# INSTRUCTIONS FOR THE TASK:
The entries follow. Copy every line in which "pink" appears.

# DATASET RECORDS:

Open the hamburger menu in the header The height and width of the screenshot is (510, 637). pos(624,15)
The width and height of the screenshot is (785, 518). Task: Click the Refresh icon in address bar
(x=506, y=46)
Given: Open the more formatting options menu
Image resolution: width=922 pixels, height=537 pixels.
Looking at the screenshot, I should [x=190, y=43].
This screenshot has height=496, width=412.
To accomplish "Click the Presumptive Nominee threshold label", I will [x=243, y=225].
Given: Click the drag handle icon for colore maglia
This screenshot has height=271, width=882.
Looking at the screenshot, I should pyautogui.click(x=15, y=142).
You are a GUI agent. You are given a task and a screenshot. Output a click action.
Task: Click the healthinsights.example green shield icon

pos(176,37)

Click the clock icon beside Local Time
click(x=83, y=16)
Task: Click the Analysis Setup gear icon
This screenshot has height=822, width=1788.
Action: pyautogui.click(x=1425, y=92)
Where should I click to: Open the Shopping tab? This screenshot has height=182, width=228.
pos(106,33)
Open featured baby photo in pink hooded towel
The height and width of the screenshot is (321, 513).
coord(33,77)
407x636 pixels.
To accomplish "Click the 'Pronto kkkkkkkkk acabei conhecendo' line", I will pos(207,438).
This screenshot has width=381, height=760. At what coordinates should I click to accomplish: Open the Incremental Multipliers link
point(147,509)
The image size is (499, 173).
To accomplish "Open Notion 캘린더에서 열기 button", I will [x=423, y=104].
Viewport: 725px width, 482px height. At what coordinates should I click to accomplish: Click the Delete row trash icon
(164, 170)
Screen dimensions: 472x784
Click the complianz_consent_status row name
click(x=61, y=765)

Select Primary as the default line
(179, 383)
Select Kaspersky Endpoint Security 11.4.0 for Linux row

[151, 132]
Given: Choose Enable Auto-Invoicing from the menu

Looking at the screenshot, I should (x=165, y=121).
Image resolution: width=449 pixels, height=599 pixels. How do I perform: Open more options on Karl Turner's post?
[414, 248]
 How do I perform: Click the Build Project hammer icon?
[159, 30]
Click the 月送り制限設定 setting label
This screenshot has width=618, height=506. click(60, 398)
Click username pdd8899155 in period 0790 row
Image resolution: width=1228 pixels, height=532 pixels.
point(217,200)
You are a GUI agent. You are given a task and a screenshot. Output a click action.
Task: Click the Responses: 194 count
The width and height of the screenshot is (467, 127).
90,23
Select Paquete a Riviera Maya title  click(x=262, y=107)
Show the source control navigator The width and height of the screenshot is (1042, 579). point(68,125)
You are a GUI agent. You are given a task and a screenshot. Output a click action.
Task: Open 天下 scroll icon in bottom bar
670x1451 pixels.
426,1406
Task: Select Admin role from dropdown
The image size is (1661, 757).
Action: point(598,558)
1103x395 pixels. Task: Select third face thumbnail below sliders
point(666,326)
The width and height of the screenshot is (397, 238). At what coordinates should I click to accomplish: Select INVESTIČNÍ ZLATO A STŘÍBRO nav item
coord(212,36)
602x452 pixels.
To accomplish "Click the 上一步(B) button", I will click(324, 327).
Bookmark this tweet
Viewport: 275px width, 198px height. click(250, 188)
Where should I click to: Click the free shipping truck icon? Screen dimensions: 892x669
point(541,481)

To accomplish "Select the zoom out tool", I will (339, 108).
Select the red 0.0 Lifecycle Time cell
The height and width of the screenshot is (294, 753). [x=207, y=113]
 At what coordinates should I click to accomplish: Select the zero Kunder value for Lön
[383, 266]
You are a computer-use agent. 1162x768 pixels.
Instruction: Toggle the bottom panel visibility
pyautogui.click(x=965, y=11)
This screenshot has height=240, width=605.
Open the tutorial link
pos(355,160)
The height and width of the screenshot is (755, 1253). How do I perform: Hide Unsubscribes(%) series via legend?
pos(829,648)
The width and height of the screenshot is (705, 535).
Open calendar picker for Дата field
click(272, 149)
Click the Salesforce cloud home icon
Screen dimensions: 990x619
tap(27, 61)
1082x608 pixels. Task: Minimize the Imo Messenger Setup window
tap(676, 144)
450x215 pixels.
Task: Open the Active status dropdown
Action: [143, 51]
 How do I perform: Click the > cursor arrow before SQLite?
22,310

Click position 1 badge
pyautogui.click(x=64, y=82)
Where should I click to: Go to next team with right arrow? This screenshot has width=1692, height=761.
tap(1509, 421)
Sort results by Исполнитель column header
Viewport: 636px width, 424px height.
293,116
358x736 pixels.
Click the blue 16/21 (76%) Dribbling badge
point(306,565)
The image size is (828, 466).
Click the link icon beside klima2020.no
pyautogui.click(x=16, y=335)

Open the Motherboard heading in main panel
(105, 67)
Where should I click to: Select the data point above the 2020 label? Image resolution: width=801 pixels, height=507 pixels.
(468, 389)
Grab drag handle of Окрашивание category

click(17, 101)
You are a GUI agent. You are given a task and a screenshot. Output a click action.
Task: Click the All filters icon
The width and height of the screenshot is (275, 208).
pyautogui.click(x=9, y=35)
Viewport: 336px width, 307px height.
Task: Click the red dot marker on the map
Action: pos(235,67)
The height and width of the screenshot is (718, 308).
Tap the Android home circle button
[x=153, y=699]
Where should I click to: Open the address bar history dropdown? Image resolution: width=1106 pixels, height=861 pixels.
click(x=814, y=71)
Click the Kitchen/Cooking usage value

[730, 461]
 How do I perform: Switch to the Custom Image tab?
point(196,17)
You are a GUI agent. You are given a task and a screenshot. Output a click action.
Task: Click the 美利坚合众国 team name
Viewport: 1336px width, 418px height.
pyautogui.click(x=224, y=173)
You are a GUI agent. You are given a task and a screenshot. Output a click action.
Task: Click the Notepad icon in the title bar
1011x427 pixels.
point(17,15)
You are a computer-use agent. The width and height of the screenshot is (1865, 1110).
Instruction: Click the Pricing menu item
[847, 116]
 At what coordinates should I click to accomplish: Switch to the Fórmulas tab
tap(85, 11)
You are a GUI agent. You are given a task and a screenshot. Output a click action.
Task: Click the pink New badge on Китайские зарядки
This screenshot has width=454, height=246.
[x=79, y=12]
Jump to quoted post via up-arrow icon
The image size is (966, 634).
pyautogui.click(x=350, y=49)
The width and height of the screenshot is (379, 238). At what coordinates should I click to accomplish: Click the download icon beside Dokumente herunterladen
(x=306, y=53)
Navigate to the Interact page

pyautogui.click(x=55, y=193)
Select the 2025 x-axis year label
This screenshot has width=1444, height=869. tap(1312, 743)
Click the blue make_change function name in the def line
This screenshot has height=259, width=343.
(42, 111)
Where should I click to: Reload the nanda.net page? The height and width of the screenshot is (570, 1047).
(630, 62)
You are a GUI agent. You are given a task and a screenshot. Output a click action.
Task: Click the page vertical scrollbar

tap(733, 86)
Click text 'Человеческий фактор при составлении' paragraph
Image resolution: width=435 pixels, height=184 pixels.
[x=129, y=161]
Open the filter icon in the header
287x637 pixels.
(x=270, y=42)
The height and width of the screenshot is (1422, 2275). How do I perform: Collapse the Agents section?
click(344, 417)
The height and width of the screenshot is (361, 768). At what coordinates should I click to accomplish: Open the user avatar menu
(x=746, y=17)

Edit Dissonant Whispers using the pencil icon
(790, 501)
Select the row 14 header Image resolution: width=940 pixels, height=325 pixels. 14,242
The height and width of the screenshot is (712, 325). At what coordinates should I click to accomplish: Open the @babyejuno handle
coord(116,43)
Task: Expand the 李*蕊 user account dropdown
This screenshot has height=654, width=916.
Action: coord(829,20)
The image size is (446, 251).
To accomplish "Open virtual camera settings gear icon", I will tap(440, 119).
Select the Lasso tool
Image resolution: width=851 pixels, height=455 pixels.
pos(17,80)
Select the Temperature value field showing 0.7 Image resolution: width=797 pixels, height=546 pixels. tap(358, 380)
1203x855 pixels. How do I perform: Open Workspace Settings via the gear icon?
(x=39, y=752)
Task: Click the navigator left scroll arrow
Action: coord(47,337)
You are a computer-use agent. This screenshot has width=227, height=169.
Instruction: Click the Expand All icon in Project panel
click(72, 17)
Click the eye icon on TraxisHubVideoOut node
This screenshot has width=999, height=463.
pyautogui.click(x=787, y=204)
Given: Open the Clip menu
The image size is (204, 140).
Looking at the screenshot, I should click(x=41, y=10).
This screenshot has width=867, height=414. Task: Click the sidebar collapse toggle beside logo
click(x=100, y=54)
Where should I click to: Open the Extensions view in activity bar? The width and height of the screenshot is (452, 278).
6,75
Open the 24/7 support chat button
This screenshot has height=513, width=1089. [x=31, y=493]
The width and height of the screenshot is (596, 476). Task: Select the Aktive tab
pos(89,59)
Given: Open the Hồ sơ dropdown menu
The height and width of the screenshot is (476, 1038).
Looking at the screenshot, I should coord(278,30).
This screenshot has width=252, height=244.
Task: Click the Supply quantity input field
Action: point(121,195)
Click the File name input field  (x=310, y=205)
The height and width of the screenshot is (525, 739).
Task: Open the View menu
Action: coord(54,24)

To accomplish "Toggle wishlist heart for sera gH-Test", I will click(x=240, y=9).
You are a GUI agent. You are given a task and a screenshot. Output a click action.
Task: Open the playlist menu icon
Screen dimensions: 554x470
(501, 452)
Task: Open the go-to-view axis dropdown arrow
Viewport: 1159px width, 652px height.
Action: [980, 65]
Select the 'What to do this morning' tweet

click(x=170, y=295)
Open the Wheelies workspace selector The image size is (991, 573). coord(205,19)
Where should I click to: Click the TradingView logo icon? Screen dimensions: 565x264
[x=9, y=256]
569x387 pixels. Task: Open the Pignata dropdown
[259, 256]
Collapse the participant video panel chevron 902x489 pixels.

# REPLY:
Open featured baby photo in pink hooded towel
Task: Click the pink New badge on Китайские зарядки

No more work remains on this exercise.